Whether you are a parent or a teacher, I am sure you can look back and recall moments in time that became powerful teaching moments. Or, perhaps you can think of a few times where you realized later that you missed the perfect opportunity to teach a valuable lesson.
Paul’s instructions to the Christians in Thessalonica set a clear example for us regarding our Christian lifestyle. “Rejoice always, pray without ceasing, give thanks in all circumstances; for this is the will of God in Christ Jesus for you” (1 Thessalonians 5:16-18, ESV). On the surface, those mandates seem like an impossible task, and humanly speaking, they are. Can I really rejoice when my car won’t start and I’m late to my Girls’ Ministries meeting? How do I pray while I’m on the clock at work? How do I give thanks when my circumstances have gone from bad to worse?

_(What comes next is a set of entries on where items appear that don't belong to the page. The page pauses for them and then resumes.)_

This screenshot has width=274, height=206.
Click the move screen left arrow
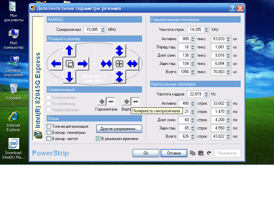[x=56, y=64]
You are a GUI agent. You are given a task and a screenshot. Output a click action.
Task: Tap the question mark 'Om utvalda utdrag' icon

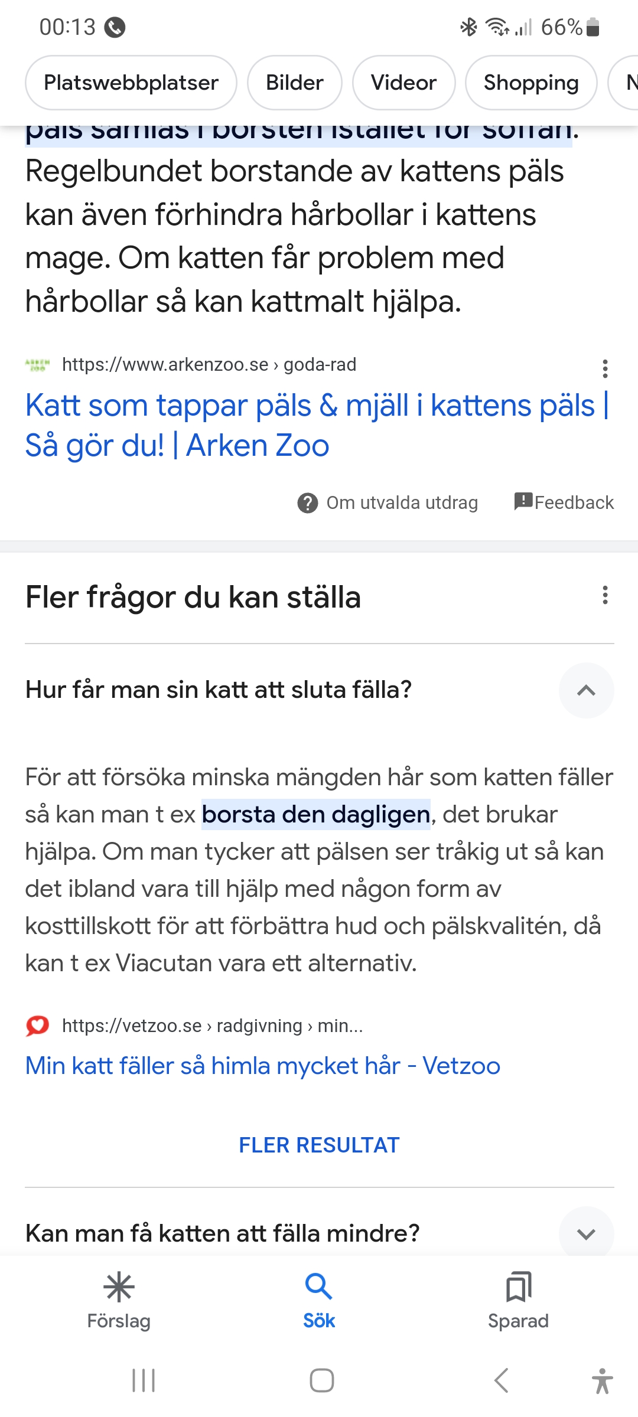point(307,503)
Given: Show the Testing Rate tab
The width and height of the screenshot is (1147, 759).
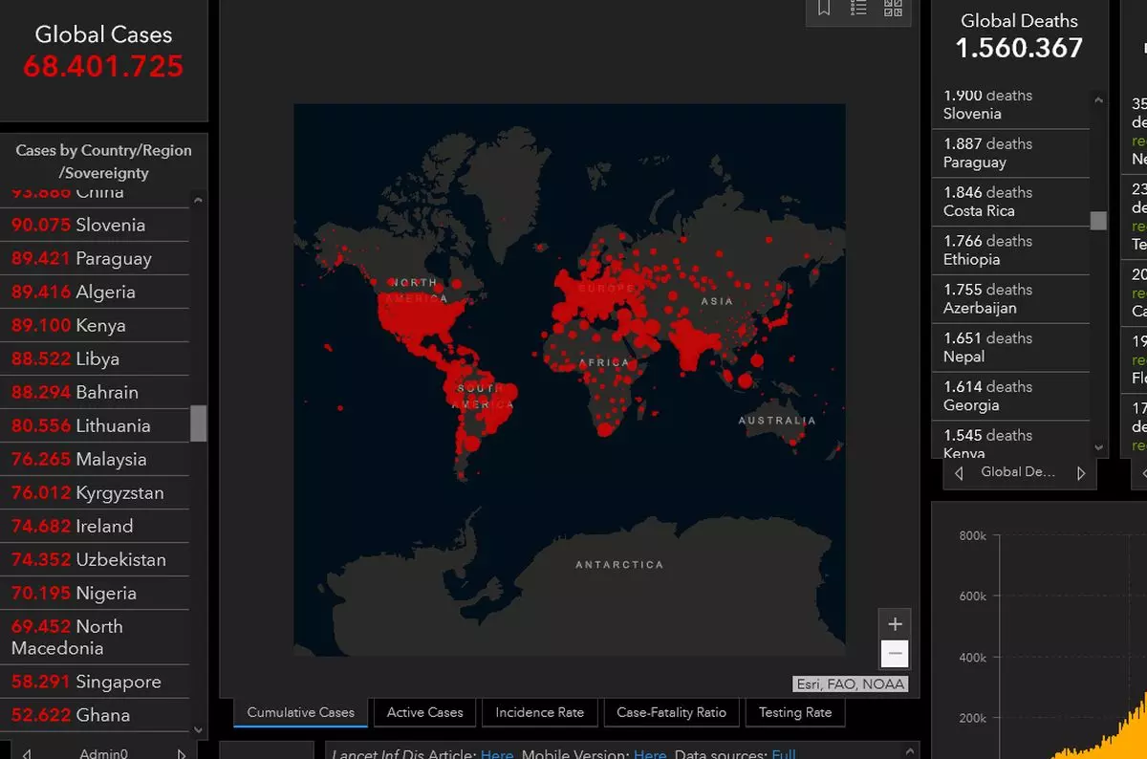Looking at the screenshot, I should click(794, 712).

The answer to those questions comes directly from the words of Jesus Christ in Matthew 19:26 when he said, "With man this is impossible, but with God all things are possible" (NIV). Faith in God allows us to see beyond circumstances and believe for answers. I learned some of these lessons early on through life experiences that my parents used as pivotal teaching moments.
As the daughter of church planters, life had its challenges. My parents followed the call of God to several new locations to plant a church where there was no P. H. church. No established church meant no salary compensation, no parsonage to live in, no guarantees on anything. When he had no car, my dad would hitchhike to his job of driving a school bus to help provide for his family. He and my mother relied fully on the fact that God turned impossibilities into possibilities. Prayer and faith were integral factors in daily life. They chose to involve me and my sisters in praying for our needs to be met. On more than one occasion, I can vividly recall them calling us together to pray for groceries. The pantry was bare and there was little or no food left for the next meal. We would pray together as a family and without fail, our prayers would be answered. Usually, it came as a knock on the door and we would find a bag of groceries and no one in sight. These faith-building moments were incredible experiences for me.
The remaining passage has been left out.